When bacteria invade the body, the immune system floods the bacterial
cell with noxious oxygen and nitrogen-free radicals.
The researchers found that when NO enters a bacterium, the NO attaches
to a particular place on proteins called a thiol, a protein subunit that
contains sulfur. The NO-thiol coupling forms a new NO-compound called SNO
(for S-nitrosothiol). SNOs are souped-up cousins of NO molecules, and they
have a wider range of functions.
To defend themselves, bacteria deploy an army of small thiol mops that
sop up the SNO barrage and then break SNO down into harmless compounds.This
is a bacterium's first line of defense.
If too much SNO gets in, it disables the bacteria by damaging key proteins
the bacteria need to survive. While the bacteria are busy trying to repair
themselves, the macrophages can attack and destroy them.
But the scientists discovered that the bacteria have an additional defense
system. SNO compounds also attach to a transcription factor, a protein that
finds specific genes on the bacterial genome and activates them. The genes,
in turn, are translated into proteins whose job it is to break down the
excess SNO, rendering it harmless.
In this way, bacteria have evolved an ingenious second line of defense against
an SNO attack, Stamler said in an interview. "The bacteria offer SNO
a target, which turns out to be a genetic switch that leads to its own destruction."
he said. "The moment SNO enters a bacterium, a race is on as to whether
it will defend itself quickly enough to evade the immune attack, or whether
the SNO will win by quickly disabling the cell, making it vulnerable to
a macrophage attack. In some cases, then, the bacterium wins, forming resistance
to an immune system attack."
The findings offer both practical and profound implications, Stamler said.
The immediate benefit of the research is to suggest a way that new antibiotic
drugs might be developed, said Hausladen, the study's first author. These
drugs could plug up the transcription factor, known as OxyR, preventing
it from being switched on, or they could bind to and deactivate the proteins
that are produced to break down SNO. "This would be a novel way to
disarm bacteria that has never been exploited," Hausladen said.
The actions of NO in this experiment also resemble the process by which
oxygen affects cell health and disease, the scientists say.
"Now we have demonstrated that an NO group, attached to a thiol within
a cell, has regulatory function," Stamler said. "There has been
growing evidence that NO does its work in the body by signaling genes, but
no one has found proof before this."
Both oxygen and NO are vital to life processes, but too much of either
can damage cells. To keep the amount of oxygen and NO in balance, cells
have built-in systems to eliminate the excess. One way to do that is to
have transcription factor sensors that get turned on when too much oxygen
or NO is present.
In fact, bacterial cells attempt to control both excess oxygen and excess
nitrogen with the same OxyR transcription factor.

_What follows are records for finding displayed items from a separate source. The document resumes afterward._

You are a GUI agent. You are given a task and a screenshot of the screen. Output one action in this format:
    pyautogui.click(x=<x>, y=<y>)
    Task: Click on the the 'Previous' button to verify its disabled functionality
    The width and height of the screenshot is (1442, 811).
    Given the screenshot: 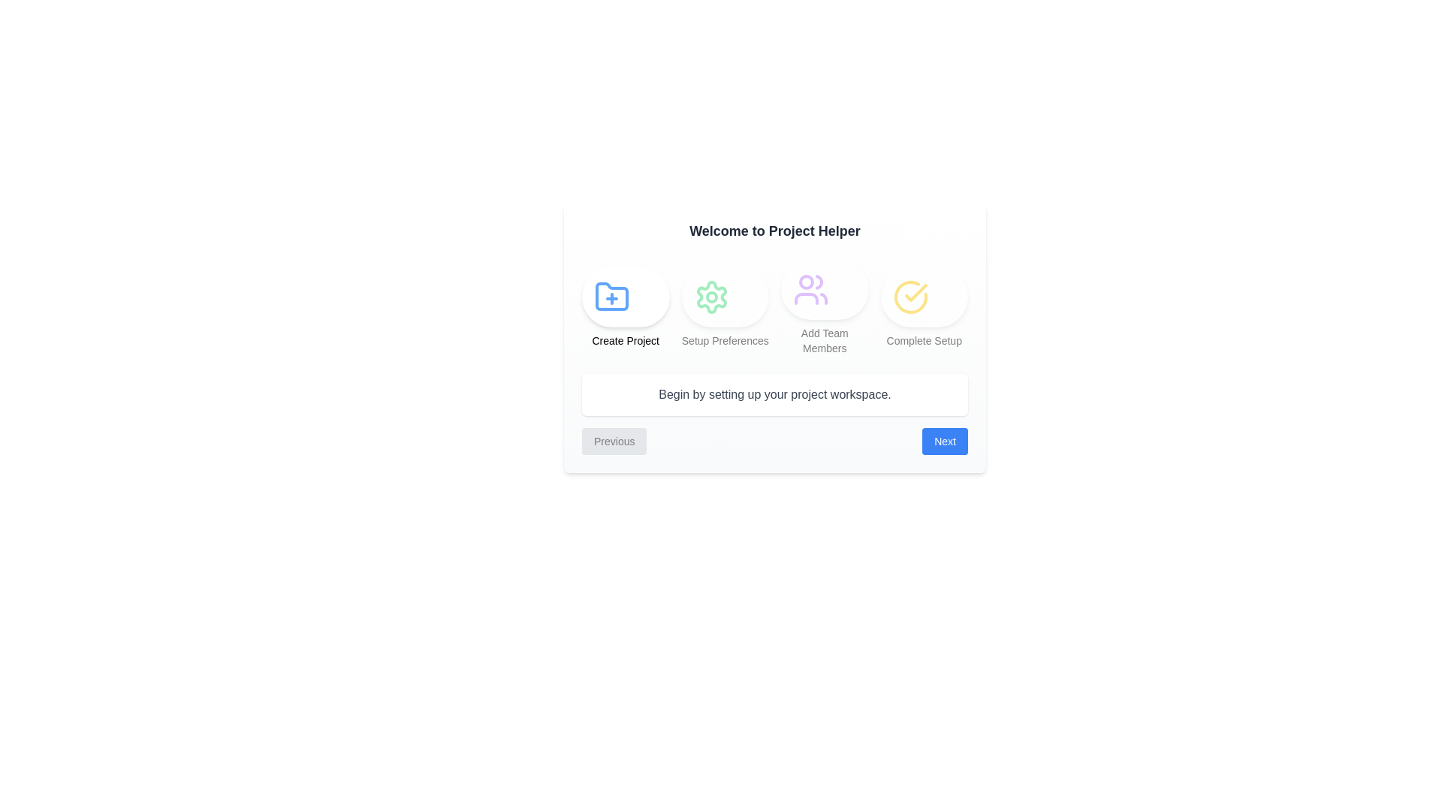 What is the action you would take?
    pyautogui.click(x=614, y=440)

In human cells, constant vigilance against excess oxygen and NO takes a
toll over time. When the system is out of balance, perhaps when a transcription
factor is mutated, disease can result, the scientists say.
"It is a parallel process to what is known as oxidative stress, in
which an excess of oxygen in cells can lead to a host of diseases, as well
as the cumulative damage we call aging," Stamler said. "NO has
a similar deleterious function, which we call nitrosative stress. When a
cell can't contain the flow of SNO, the nitrosative stress can well be theorized
to contribute to cancer, arthritis, neurodegenerative diseases, stroke and
hardening of the arteries -- all diseases associated with NO."